Emissäre aus dem Nilland sind aber auch auf politischen Gebiet aktiv. Im Laufe der Intifada haben sie bereits mehrmals durch einen Dialog mit allen militanten Fraktionen versucht, eine Waffenruhe auszuhandeln. Derzeit gilt noch ein Abkommen, das im Frühjahr in Kairo geschlossen worden ist. "Die Ägypter haben ein großes Gewicht und dazu bracht es auch keine Militärpräsenz vor Ort. Keine der Fraktionen, auch nicht die regierende Fatah, kann sich mit ihnen direkt anlegen", sagt Sarraj.

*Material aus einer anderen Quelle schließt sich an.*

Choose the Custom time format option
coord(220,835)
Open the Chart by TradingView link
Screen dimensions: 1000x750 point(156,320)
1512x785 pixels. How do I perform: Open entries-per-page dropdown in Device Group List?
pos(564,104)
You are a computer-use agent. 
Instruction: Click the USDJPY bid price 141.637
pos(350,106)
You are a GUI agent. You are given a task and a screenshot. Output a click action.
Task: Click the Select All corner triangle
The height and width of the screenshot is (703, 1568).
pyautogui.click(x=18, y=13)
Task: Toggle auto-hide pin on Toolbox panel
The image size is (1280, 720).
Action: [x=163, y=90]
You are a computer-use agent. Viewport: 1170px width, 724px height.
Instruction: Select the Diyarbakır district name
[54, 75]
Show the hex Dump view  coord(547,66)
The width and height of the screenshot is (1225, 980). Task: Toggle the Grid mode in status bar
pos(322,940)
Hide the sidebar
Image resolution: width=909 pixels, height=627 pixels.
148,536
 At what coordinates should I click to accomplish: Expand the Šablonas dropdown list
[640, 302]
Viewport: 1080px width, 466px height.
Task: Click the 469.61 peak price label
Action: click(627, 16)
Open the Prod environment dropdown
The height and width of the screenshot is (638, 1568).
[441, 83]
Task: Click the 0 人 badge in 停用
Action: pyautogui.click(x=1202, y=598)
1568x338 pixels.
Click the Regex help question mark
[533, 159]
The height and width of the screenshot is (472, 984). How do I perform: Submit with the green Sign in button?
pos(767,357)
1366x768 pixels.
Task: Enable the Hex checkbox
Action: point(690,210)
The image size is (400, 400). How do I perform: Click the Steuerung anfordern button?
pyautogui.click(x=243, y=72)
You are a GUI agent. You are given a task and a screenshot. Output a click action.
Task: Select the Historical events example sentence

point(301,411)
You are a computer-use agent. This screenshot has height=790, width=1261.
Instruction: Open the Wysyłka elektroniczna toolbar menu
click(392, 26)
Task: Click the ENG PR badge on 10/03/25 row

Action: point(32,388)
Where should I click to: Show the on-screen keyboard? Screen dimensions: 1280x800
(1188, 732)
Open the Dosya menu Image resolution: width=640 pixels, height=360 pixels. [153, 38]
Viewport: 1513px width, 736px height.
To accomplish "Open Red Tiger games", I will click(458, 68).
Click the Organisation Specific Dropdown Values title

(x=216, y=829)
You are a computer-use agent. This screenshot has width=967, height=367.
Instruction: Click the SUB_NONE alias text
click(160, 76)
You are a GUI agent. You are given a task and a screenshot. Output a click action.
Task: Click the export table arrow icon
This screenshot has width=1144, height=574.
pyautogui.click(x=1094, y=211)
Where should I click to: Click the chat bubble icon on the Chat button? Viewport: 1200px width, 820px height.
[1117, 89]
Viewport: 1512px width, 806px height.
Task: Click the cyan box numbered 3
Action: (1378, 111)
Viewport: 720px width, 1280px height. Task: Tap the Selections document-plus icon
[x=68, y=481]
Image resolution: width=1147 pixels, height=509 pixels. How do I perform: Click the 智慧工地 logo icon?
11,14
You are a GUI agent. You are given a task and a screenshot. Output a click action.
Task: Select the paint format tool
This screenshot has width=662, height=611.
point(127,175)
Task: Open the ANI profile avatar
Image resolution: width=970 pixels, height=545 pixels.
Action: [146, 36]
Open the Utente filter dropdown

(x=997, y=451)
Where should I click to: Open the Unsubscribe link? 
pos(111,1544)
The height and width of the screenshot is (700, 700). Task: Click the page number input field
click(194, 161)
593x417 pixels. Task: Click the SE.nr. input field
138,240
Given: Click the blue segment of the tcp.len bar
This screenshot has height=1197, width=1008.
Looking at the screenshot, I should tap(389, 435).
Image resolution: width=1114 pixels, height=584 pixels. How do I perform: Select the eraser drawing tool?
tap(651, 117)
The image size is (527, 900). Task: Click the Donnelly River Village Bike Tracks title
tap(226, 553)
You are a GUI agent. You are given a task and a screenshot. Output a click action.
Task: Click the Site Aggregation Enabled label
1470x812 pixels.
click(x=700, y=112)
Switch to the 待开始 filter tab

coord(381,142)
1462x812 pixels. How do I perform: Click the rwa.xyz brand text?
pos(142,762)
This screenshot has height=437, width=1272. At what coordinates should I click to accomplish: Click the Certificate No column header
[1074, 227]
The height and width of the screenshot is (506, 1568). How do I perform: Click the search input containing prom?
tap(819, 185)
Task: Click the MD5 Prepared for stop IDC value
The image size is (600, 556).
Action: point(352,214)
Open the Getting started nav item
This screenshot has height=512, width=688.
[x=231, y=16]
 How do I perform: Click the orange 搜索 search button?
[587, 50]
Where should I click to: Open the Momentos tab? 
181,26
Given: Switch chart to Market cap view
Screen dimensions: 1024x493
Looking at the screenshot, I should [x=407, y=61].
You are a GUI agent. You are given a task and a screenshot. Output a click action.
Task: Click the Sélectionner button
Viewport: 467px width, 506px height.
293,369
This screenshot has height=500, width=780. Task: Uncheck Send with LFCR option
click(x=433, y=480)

Während das Regime von Präsident Hosni Mubarak sich im eigenen Land strikt weigert, mit den Islamisten zu reden, setzt man sich in Gaza mit Hamas und Djihad an einen Tisch. "In Ägypten sind die Umstände anders, das hat mit den Verhältnissen in Palästina nichts zu tun. Hier spielen die Ägypter eine wichtige Rolle für den Dialog. Auch als Gegengewicht zur regierenden Fatah", erklärt Hamas-Sprecher Sami Abu Zuhri. Die Strategie der ägyptischen Vermittler sieht als Erstes ein Ende der Gewalt und dann die Abhaltung von Neuwahlen vor, um die politischen Gewichte den Realitäten anzupassen.

Für Ägypten ist die Entwicklung im Gazastreifen eine Frage der nationalen Sicherheit. Instabilität oder eine Dominanz islamistischer Extremisten könnten auch auf das eigene Land ausstrahlen. Die Führung in Kairo ist aber sorgsam darauf bedacht, nicht den Eindruck zu erwecken, man würde den Handlanger von Premier Ariel Sharon spielen. Deshalb betont sie immer wieder, dass der Rückzug aus Gaza nur ein Anfang sein kann und die Umsetzung der Roadmap, die zu einem palästinensischen Staat führen soll, unverzüglich begonnen werden müsse. (DER STANDARD, Printausgabe, 16.08.2005)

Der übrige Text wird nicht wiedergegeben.